- **Exercise directions**:
Below are entries; copy exactly the lines from the one with "This screenshot has width=1134, height=542." through the one with "Given: Click the", both included, and leave out the rest.

- **Given data**:
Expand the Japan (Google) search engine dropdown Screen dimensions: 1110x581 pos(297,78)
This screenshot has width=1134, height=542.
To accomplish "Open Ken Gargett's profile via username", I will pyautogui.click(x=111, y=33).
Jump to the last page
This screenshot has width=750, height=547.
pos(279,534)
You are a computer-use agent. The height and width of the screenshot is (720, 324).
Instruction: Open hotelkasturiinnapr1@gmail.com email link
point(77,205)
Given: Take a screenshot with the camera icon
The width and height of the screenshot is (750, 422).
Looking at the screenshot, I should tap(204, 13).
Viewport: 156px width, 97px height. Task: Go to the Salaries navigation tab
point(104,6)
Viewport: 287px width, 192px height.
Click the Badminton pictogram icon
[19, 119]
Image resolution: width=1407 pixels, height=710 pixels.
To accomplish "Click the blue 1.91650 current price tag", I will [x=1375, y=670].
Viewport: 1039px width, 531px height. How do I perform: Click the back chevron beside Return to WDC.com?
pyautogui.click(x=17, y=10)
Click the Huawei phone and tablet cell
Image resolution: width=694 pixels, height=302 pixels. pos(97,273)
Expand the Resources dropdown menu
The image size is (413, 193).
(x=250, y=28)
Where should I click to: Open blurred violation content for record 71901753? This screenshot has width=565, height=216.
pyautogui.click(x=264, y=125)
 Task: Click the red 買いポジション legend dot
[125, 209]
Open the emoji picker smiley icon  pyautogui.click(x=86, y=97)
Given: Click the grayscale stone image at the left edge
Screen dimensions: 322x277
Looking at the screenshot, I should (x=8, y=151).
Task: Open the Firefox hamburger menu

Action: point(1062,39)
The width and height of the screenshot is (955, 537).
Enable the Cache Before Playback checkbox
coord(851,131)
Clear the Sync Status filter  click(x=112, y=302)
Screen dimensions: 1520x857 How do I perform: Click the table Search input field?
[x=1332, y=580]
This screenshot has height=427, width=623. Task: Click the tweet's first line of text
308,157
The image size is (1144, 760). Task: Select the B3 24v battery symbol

- **Solution to this task**:
This screenshot has width=1134, height=542.
To accomplish "Open Ken Gargett's profile via username", I will pyautogui.click(x=111, y=33).
Jump to the last page
This screenshot has width=750, height=547.
pos(279,534)
You are a computer-use agent. The height and width of the screenshot is (720, 324).
Instruction: Open hotelkasturiinnapr1@gmail.com email link
point(77,205)
Given: Take a screenshot with the camera icon
The width and height of the screenshot is (750, 422).
Looking at the screenshot, I should tap(204, 13).
Viewport: 156px width, 97px height. Task: Go to the Salaries navigation tab
point(104,6)
Viewport: 287px width, 192px height.
Click the Badminton pictogram icon
[19, 119]
Image resolution: width=1407 pixels, height=710 pixels.
To accomplish "Click the blue 1.91650 current price tag", I will [x=1375, y=670].
Viewport: 1039px width, 531px height. How do I perform: Click the back chevron beside Return to WDC.com?
pyautogui.click(x=17, y=10)
Click the Huawei phone and tablet cell
Image resolution: width=694 pixels, height=302 pixels. pos(97,273)
Expand the Resources dropdown menu
The image size is (413, 193).
(x=250, y=28)
Where should I click to: Open blurred violation content for record 71901753? This screenshot has width=565, height=216.
pyautogui.click(x=264, y=125)
 Task: Click the red 買いポジション legend dot
[125, 209]
Open the emoji picker smiley icon  pyautogui.click(x=86, y=97)
Given: Click the grayscale stone image at the left edge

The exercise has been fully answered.